INFORMATION PROVIDED:

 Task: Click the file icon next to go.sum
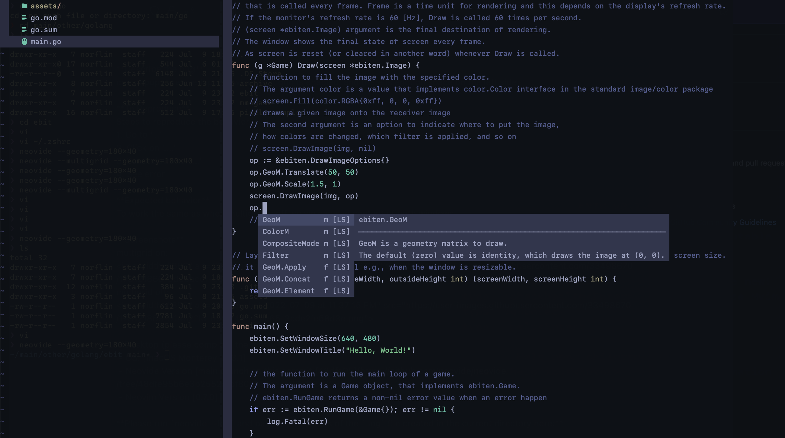point(24,30)
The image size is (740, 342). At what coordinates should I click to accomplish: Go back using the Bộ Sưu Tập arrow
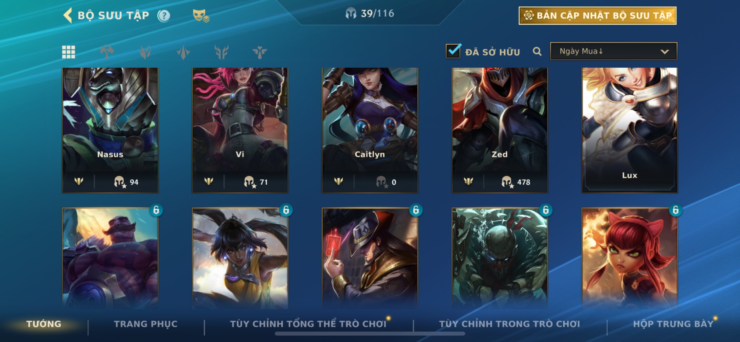(x=68, y=16)
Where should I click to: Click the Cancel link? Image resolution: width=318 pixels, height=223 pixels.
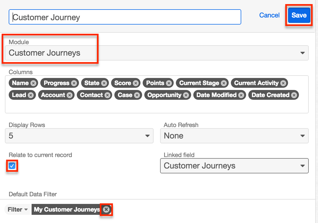pos(269,15)

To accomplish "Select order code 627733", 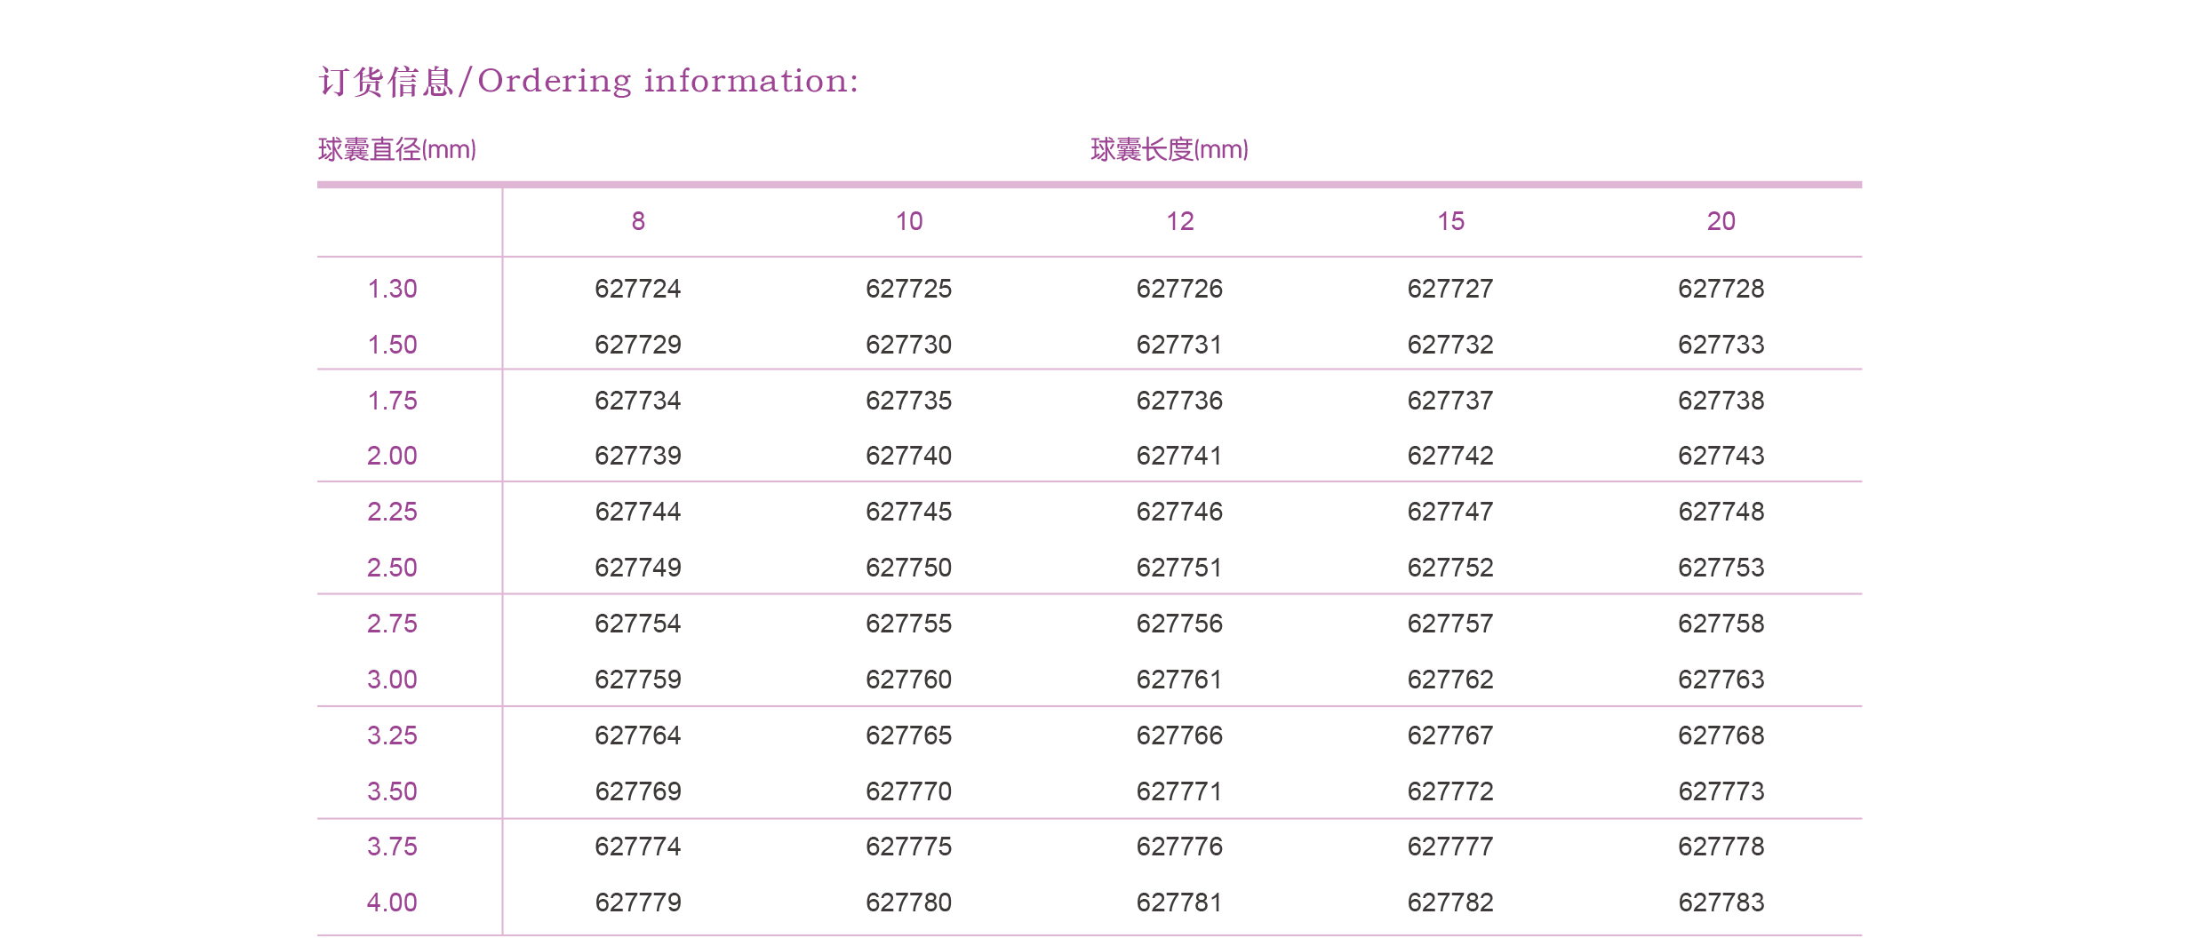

REQUIREMENTS: Count the lines of the listing above that contain the word "should", matching case exactly, and reply with the number alone.

TASK OUTPUT: 2